[Sca-cooks] Use of Yeast

Sam Wallace guillaumedep at gmail.com
Tue Jun 24 10:49:12 PDT 2014


When digging up recipes for rock fish, I found some that called for yeast.
Here are two examples:

To seeth Roches, Flounders, or Eeles.
MAke ye good broth with newe Yeast, put therein Uergious, Salt, Parsley, a
litle Time, and not so much Rosemarie and pepper.

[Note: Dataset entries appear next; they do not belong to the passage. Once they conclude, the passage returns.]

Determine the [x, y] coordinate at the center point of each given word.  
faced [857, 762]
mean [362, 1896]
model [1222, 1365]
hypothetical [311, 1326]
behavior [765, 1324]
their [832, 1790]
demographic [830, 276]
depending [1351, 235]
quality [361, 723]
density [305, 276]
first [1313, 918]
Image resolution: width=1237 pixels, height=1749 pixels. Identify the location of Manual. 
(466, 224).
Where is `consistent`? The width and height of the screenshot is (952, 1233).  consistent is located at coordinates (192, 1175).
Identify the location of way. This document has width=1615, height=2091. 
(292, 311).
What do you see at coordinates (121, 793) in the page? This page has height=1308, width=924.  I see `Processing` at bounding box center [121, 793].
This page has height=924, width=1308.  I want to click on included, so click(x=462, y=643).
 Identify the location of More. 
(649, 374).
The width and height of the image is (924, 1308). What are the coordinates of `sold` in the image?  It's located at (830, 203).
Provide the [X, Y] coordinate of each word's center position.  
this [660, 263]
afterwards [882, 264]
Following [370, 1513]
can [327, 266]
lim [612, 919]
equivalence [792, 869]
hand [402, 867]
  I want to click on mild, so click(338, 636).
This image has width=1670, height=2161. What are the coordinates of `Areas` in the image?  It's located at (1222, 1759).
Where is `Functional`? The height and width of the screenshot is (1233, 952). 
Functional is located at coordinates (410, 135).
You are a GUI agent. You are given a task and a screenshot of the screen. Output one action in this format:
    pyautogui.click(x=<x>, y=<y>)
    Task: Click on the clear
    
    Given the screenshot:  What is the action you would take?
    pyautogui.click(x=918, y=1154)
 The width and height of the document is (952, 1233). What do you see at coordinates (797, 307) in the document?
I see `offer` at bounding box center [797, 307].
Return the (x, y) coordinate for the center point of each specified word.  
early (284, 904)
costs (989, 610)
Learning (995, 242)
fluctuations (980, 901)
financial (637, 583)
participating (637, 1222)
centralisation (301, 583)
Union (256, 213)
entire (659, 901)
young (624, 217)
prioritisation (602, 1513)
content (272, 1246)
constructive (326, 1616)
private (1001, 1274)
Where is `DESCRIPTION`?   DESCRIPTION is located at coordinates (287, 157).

So set it on the fyre and
boyle it, & when it is wel boyled, put in Roches, Flounders, Eles, and a
quantitie of sweet Butter.
- The good Huswifes Handmaide for the Kitchin

A Pyke sauce for a Pyke, Breme, Perche, Roche, Carpe, Eles, Floykes and al
maner of brouke fyshe.
Take a posye of Rosemary and time and bynde them together, and put in also
a quantitye of perselye not bounde, and put into the caudron of water,
salte and yeste, and the herbes, and lette them boyle a pretye whyle, then
putte in the fysshe and a good quantitye of butter, and let them boyle a
good season, and you shall have good Pyke sauce....
- A Proper newe Booke of Cokerye

What are we talking about here? Is this dregs from a wine or ale barrel or
is it bread yeast in sugar water? Any ideas?